The required result is an exact copy of the lines from the one containing "Task: Click the AI Tools chevron arrow" to the last line of the records, both ends included, without pictures.

------------------------------------------------

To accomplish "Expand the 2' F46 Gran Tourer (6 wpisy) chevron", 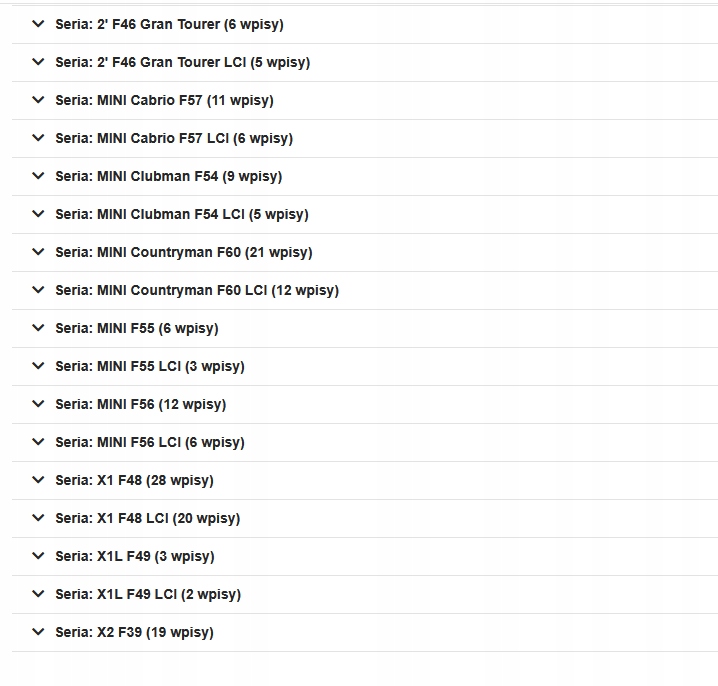I will [x=38, y=24].
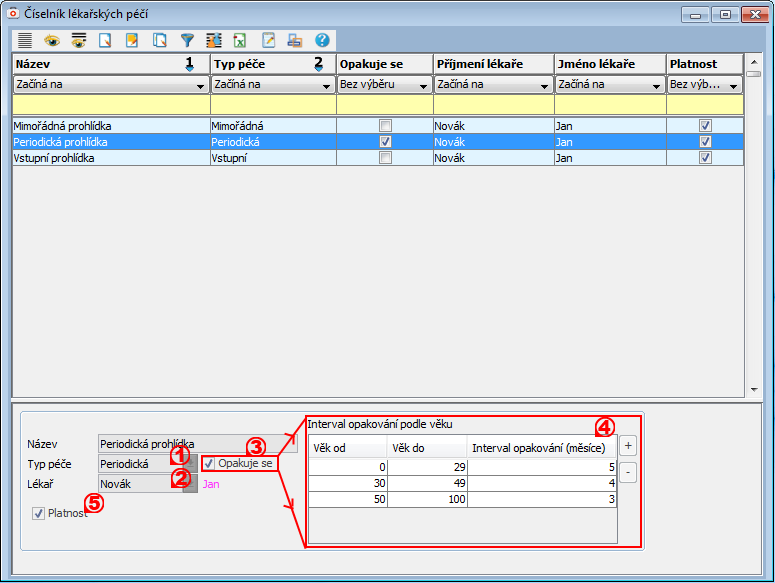Expand the Jméno lékaře filter dropdown

pyautogui.click(x=657, y=86)
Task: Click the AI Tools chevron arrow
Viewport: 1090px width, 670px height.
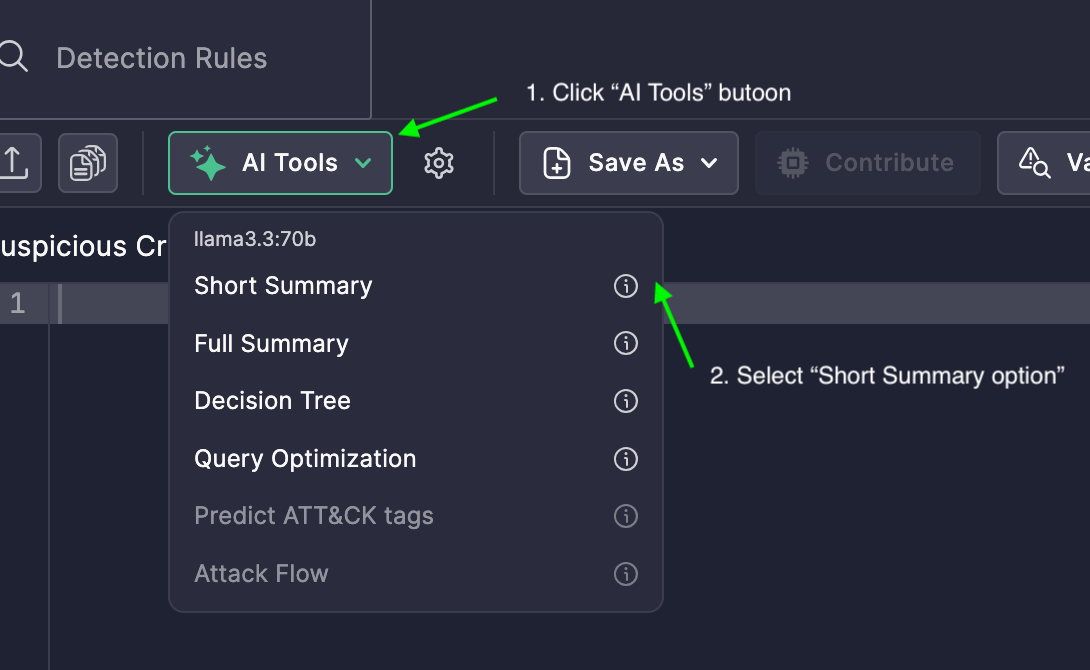Action: click(x=364, y=163)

------------------------------------------------

* **Answer to the exercise**
Task: Click the AI Tools chevron arrow
Viewport: 1090px width, 670px height.
Action: click(x=364, y=163)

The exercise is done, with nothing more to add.